___ ENTRIES SHOWN ___

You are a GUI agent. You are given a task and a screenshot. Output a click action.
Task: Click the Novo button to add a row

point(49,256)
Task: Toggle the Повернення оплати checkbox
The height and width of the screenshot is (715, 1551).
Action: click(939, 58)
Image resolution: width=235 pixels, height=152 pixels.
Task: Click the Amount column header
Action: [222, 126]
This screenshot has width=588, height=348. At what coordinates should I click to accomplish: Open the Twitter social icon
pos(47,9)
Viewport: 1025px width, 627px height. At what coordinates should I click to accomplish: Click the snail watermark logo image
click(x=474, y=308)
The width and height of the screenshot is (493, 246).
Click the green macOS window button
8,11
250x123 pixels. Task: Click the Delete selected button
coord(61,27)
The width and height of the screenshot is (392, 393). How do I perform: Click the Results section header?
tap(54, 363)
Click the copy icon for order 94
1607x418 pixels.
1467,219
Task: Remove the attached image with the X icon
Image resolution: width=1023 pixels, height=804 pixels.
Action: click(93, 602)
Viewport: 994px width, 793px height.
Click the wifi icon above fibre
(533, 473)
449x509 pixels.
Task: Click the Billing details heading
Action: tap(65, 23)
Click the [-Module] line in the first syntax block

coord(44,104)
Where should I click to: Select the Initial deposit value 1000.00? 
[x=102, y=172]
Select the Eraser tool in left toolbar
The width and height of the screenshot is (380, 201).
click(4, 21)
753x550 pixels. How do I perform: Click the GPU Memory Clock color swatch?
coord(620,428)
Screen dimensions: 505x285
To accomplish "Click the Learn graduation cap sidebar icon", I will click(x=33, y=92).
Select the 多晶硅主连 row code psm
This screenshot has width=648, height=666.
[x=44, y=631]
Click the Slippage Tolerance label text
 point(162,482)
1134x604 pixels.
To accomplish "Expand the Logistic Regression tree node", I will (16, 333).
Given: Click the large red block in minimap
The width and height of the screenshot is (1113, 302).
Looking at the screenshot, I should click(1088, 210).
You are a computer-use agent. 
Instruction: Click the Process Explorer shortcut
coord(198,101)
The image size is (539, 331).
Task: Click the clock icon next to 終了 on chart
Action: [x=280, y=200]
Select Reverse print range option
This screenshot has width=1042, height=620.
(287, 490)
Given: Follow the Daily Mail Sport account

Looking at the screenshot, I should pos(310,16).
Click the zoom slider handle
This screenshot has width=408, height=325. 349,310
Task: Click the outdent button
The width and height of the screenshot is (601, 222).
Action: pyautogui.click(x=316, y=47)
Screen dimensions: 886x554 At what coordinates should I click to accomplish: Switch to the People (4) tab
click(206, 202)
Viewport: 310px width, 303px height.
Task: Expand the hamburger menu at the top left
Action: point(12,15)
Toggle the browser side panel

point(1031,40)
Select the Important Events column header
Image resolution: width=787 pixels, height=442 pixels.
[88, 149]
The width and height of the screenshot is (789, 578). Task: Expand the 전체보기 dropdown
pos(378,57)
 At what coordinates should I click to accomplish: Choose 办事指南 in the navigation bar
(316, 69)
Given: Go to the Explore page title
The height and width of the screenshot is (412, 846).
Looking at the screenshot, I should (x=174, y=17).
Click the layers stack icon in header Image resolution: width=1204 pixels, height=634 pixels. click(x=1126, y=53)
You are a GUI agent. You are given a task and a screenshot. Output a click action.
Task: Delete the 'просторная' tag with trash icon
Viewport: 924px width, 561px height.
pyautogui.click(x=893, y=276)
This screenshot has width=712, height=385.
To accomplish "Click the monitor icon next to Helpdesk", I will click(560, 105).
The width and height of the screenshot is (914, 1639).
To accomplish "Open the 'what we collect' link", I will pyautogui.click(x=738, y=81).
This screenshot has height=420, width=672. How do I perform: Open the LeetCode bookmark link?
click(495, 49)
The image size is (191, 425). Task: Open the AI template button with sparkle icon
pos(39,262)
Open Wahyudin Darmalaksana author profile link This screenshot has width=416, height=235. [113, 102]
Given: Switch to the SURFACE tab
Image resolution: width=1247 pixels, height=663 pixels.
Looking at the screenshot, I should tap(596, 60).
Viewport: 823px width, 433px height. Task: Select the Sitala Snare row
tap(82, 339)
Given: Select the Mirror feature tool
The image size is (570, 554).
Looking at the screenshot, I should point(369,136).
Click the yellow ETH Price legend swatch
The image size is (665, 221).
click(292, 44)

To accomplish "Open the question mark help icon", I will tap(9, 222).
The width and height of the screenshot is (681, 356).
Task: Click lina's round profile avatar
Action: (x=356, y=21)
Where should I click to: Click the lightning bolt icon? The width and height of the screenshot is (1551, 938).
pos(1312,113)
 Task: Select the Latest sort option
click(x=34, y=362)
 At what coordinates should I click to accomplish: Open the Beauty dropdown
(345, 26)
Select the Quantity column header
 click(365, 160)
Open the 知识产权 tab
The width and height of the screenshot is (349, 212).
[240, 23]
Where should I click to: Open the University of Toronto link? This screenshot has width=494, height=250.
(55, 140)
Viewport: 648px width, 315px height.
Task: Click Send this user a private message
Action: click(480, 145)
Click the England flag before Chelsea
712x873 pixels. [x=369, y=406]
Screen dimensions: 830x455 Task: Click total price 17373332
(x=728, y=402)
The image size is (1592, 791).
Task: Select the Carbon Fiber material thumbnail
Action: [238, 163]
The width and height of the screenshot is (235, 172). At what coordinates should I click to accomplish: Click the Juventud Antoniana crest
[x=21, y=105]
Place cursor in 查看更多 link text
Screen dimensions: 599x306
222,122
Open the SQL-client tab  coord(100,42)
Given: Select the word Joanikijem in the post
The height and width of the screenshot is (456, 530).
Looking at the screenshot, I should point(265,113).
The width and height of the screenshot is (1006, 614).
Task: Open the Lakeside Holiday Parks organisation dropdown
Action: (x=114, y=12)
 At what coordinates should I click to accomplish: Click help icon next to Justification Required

___

Return, word for word, the lines of the data above from the line with "Task: Click the outdent button" through the line with "This screenshot has width=712, height=385.", inclusive.

Task: Click the outdent button
The width and height of the screenshot is (601, 222).
Action: pyautogui.click(x=316, y=47)
Screen dimensions: 886x554 At what coordinates should I click to accomplish: Switch to the People (4) tab
click(206, 202)
Viewport: 310px width, 303px height.
Task: Expand the hamburger menu at the top left
Action: point(12,15)
Toggle the browser side panel

point(1031,40)
Select the Important Events column header
Image resolution: width=787 pixels, height=442 pixels.
[88, 149]
The width and height of the screenshot is (789, 578). Task: Expand the 전체보기 dropdown
pos(378,57)
 At what coordinates should I click to accomplish: Choose 办事指南 in the navigation bar
(316, 69)
Given: Go to the Explore page title
The height and width of the screenshot is (412, 846).
Looking at the screenshot, I should (x=174, y=17).
Click the layers stack icon in header Image resolution: width=1204 pixels, height=634 pixels. click(x=1126, y=53)
You are a GUI agent. You are given a task and a screenshot. Output a click action.
Task: Delete the 'просторная' tag with trash icon
Viewport: 924px width, 561px height.
pyautogui.click(x=893, y=276)
This screenshot has width=712, height=385.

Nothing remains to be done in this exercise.